A St. Louis Park man has been convicted of an April 1983 murder of a young woman thanks to DNA technology, says the Hennepin County Attorney.

The man is Darrell Rea, 64, and he was convicted Wednesday for the death of then 17-year-old Laurie Mesedahl in north Minneapolis.

Rea will be sentenced May 6 where he could face up to 10 years in prison.

When Mesedahl’s body was found in 1983 in the Soo Line Railroad yard, there was no DNA technology. Investigators still took bodily fluid samples during her autopsy, however.

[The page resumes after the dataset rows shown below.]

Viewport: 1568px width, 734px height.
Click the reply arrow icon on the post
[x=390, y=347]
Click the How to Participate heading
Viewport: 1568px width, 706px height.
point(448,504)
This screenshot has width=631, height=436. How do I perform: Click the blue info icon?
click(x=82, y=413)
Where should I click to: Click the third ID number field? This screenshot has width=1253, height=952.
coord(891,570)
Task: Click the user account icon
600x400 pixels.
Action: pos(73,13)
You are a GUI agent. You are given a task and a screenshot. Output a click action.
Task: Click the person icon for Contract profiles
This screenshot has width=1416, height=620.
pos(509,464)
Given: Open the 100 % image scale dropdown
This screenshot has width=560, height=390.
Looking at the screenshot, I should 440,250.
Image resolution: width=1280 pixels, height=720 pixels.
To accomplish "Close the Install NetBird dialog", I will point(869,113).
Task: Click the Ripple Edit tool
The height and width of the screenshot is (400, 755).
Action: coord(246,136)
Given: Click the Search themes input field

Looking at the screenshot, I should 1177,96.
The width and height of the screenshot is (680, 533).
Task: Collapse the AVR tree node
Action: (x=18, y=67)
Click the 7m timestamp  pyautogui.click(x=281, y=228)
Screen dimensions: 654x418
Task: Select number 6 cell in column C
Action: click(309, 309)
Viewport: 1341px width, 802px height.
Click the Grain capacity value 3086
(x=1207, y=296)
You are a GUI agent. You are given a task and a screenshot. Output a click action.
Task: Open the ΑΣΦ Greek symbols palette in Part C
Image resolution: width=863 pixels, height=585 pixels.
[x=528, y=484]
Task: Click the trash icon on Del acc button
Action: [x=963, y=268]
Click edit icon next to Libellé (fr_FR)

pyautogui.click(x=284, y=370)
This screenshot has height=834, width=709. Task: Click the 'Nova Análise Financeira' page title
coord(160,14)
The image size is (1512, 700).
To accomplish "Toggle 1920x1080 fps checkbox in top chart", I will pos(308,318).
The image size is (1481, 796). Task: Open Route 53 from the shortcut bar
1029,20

Authorities solved the murder thanks to another violent incident that led to Rea’s blood being collected by police in 1988. In 1993, new DNA technology helped match Rea’s blood to his profile.

In 2013, the Minnesota BCA ran the semen sample taken from Mesedahl’s body, which matched to Rea.

Two years later, in 2015, police arrested Rea for questioning. He was released, but the investigation yielded enough evidence to charge him in September 2017. Those charges turned into Wednesday’s conviction.

The killing

According to a criminal complaint filed in Hennepin County District Court, Mesedahl was at a party the night of April 1, 1983. She was home by 2:30 a.m. but slipped out the door again early that morning.

Mesedahl went to a friend’s house at 3 a.m., but was not allowed inside. Her body was found close to where that home was located.

The autopsy showed Mesedahl was raped and strangled. Then, Rea dragged her to an area between two sets of train tracks where he beat her to death.